Directions: Repeat every record exactly as written.
►
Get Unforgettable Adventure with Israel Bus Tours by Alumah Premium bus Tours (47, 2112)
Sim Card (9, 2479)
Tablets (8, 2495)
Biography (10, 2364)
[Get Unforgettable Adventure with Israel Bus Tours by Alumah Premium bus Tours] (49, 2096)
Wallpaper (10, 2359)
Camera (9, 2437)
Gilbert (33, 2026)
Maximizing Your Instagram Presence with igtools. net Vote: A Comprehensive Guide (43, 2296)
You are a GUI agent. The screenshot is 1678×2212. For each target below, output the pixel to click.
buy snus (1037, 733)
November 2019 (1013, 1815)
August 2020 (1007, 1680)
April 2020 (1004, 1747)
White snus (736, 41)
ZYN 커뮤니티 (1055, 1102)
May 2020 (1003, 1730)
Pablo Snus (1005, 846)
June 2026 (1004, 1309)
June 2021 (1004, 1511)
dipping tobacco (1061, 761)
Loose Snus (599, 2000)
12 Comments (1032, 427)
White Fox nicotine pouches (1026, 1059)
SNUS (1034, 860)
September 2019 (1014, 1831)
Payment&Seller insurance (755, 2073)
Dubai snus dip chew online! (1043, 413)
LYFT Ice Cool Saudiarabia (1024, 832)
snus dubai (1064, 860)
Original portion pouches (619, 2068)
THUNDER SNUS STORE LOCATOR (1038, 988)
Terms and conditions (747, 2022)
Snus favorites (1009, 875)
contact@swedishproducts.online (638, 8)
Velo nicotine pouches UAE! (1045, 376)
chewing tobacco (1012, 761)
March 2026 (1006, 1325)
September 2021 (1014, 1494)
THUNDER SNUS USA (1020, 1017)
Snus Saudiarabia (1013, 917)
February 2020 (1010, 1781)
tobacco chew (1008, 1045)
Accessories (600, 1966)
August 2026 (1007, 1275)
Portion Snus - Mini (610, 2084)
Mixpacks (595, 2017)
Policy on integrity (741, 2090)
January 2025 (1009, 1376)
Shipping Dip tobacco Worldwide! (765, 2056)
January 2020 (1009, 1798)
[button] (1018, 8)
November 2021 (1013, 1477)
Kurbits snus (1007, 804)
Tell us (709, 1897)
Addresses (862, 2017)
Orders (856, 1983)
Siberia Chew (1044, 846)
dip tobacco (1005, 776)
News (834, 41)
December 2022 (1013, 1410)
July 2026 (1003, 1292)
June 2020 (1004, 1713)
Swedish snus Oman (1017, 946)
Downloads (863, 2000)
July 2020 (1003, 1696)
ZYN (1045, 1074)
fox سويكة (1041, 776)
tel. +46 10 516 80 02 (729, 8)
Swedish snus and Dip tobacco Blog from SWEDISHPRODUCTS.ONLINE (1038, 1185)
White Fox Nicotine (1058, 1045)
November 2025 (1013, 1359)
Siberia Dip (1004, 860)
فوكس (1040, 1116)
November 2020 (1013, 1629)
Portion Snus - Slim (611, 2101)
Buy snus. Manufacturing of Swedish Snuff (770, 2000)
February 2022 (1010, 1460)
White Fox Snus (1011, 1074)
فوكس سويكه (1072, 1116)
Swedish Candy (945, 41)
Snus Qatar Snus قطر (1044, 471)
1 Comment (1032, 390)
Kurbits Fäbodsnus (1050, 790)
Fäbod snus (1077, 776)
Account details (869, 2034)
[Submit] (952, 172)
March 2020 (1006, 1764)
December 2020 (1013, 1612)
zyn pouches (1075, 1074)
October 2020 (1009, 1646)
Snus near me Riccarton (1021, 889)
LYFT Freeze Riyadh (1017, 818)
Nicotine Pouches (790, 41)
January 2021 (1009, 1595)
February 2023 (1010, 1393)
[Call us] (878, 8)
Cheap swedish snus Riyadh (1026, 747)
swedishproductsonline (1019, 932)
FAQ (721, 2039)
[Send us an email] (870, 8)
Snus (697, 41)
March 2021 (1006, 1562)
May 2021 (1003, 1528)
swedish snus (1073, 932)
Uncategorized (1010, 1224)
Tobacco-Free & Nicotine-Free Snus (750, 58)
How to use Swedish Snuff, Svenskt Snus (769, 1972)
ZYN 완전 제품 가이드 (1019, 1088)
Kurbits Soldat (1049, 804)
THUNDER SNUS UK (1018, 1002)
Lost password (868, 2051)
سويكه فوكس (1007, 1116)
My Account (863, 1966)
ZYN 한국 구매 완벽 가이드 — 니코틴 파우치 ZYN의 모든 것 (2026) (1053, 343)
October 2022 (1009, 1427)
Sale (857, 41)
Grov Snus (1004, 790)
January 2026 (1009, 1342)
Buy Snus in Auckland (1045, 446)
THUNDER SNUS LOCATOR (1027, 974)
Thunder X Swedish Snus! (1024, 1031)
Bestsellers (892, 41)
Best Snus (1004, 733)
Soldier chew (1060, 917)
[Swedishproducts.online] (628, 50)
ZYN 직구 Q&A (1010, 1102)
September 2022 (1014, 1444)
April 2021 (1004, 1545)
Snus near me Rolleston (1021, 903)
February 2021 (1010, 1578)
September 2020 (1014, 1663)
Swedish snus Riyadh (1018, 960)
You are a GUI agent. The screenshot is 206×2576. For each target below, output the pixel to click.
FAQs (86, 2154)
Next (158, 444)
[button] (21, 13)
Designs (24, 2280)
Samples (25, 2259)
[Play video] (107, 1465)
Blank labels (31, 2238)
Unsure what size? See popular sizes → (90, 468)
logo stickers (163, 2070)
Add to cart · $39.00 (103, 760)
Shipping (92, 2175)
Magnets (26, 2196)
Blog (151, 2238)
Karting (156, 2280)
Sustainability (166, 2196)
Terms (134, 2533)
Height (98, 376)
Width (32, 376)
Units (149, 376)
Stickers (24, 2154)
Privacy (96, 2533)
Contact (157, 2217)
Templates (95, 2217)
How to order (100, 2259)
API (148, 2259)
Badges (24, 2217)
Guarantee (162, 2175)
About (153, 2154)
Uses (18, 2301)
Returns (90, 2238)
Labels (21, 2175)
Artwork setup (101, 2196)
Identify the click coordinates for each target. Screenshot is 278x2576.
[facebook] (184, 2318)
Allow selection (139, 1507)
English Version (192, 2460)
◄
Result of this task:
Get Unforgettable Adventure with Israel Bus Tours by Alumah Premium bus Tours (47, 2112)
Sim Card (9, 2479)
Tablets (8, 2495)
Biography (10, 2364)
[Get Unforgettable Adventure with Israel Bus Tours by Alumah Premium bus Tours] (49, 2096)
Wallpaper (10, 2359)
Camera (9, 2437)
Gilbert (33, 2026)
Maximizing Your Instagram Presence with igtools. net Vote: A Comprehensive Guide (43, 2296)
You are a GUI agent. The screenshot is 1678×2212. For each target below, output the pixel to click.
buy snus (1037, 733)
November 2019 (1013, 1815)
August 2020 (1007, 1680)
April 2020 (1004, 1747)
White snus (736, 41)
ZYN 커뮤니티 (1055, 1102)
May 2020 (1003, 1730)
Pablo Snus (1005, 846)
June 2026 (1004, 1309)
June 2021 (1004, 1511)
dipping tobacco (1061, 761)
Loose Snus (599, 2000)
12 Comments (1032, 427)
White Fox nicotine pouches (1026, 1059)
SNUS (1034, 860)
September 2019 (1014, 1831)
Payment&Seller insurance (755, 2073)
Dubai snus dip chew online! (1043, 413)
LYFT Ice Cool Saudiarabia (1024, 832)
snus dubai (1064, 860)
Original portion pouches (619, 2068)
THUNDER SNUS STORE LOCATOR (1038, 988)
Terms and conditions (747, 2022)
Snus favorites (1009, 875)
contact@swedishproducts.online (638, 8)
Velo nicotine pouches UAE! (1045, 376)
chewing tobacco (1012, 761)
March 2026 (1006, 1325)
September 2021 (1014, 1494)
THUNDER SNUS USA (1020, 1017)
Snus Saudiarabia (1013, 917)
February 2020 (1010, 1781)
tobacco chew (1008, 1045)
Accessories (600, 1966)
August 2026 (1007, 1275)
Portion Snus - Mini (610, 2084)
Mixpacks (595, 2017)
Policy on integrity (741, 2090)
January 2025 (1009, 1376)
Shipping Dip tobacco Worldwide! (765, 2056)
January 2020 (1009, 1798)
[button] (1018, 8)
November 2021 (1013, 1477)
Kurbits snus (1007, 804)
Tell us (709, 1897)
Addresses (862, 2017)
Orders (856, 1983)
Siberia Chew (1044, 846)
dip tobacco (1005, 776)
News (834, 41)
December 2022 (1013, 1410)
July 2026 (1003, 1292)
June 2020 (1004, 1713)
Swedish snus Oman (1017, 946)
Downloads (863, 2000)
July 2020 (1003, 1696)
ZYN (1045, 1074)
fox سويكة (1041, 776)
tel. +46 10 516 80 02 (729, 8)
Swedish snus and Dip tobacco Blog from SWEDISHPRODUCTS.ONLINE (1038, 1185)
White Fox Nicotine (1058, 1045)
November 2025 (1013, 1359)
Siberia Dip (1004, 860)
فوكس (1040, 1116)
November 2020 (1013, 1629)
Portion Snus - Slim (611, 2101)
Buy snus. Manufacturing of Swedish Snuff (770, 2000)
February 2022 (1010, 1460)
White Fox Snus (1011, 1074)
فوكس سويكه (1072, 1116)
Swedish Candy (945, 41)
Snus Qatar Snus قطر (1044, 471)
1 Comment (1032, 390)
Kurbits Fäbodsnus (1050, 790)
Fäbod snus (1077, 776)
Account details (869, 2034)
[Submit] (952, 172)
March 2020 (1006, 1764)
December 2020 (1013, 1612)
zyn pouches (1075, 1074)
October 2020 (1009, 1646)
Snus near me Riccarton (1021, 889)
LYFT Freeze Riyadh (1017, 818)
Nicotine Pouches (790, 41)
January 2021 (1009, 1595)
February 2023 (1010, 1393)
[Call us] (878, 8)
Cheap swedish snus Riyadh (1026, 747)
swedishproductsonline (1019, 932)
FAQ (721, 2039)
[Send us an email] (870, 8)
Snus (697, 41)
March 2021 (1006, 1562)
May 2021 (1003, 1528)
swedish snus (1073, 932)
Uncategorized (1010, 1224)
Tobacco-Free & Nicotine-Free Snus (750, 58)
How to use Swedish Snuff, Svenskt Snus (769, 1972)
ZYN 완전 제품 가이드 (1019, 1088)
Kurbits Soldat (1049, 804)
THUNDER SNUS UK (1018, 1002)
Lost password (868, 2051)
سويكه فوكس (1007, 1116)
My Account (863, 1966)
ZYN 한국 구매 완벽 가이드 — 니코틴 파우치 ZYN의 모든 것 (2026) (1053, 343)
October 2022 (1009, 1427)
Sale (857, 41)
Grov Snus (1004, 790)
January 2026 (1009, 1342)
Buy Snus in Auckland (1045, 446)
THUNDER SNUS LOCATOR (1027, 974)
Thunder X Swedish Snus! (1024, 1031)
Bestsellers (892, 41)
Best Snus (1004, 733)
Soldier chew (1060, 917)
[Swedishproducts.online] (628, 50)
ZYN 직구 Q&A (1010, 1102)
September 2022 (1014, 1444)
April 2021 (1004, 1545)
Snus near me Rolleston (1021, 903)
February 2021 (1010, 1578)
September 2020 (1014, 1663)
Swedish snus Riyadh (1018, 960)
You are a GUI agent. The screenshot is 206×2576. For each target below, output the pixel to click.
FAQs (86, 2154)
Next (158, 444)
[button] (21, 13)
Designs (24, 2280)
Samples (25, 2259)
[Play video] (107, 1465)
Blank labels (31, 2238)
Unsure what size? See popular sizes → (90, 468)
logo stickers (163, 2070)
Add to cart · $39.00 (103, 760)
Shipping (92, 2175)
Magnets (26, 2196)
Blog (151, 2238)
Karting (156, 2280)
Sustainability (166, 2196)
Terms (134, 2533)
Height (98, 376)
Width (32, 376)
Units (149, 376)
Stickers (24, 2154)
Privacy (96, 2533)
Contact (157, 2217)
Templates (95, 2217)
How to order (100, 2259)
API (148, 2259)
Badges (24, 2217)
Guarantee (162, 2175)
About (153, 2154)
Uses (18, 2301)
Returns (90, 2238)
Labels (21, 2175)
Artwork setup (101, 2196)
Identify the click coordinates for each target. Screenshot is 278x2576.
[facebook] (184, 2318)
Allow selection (139, 1507)
English Version (192, 2460)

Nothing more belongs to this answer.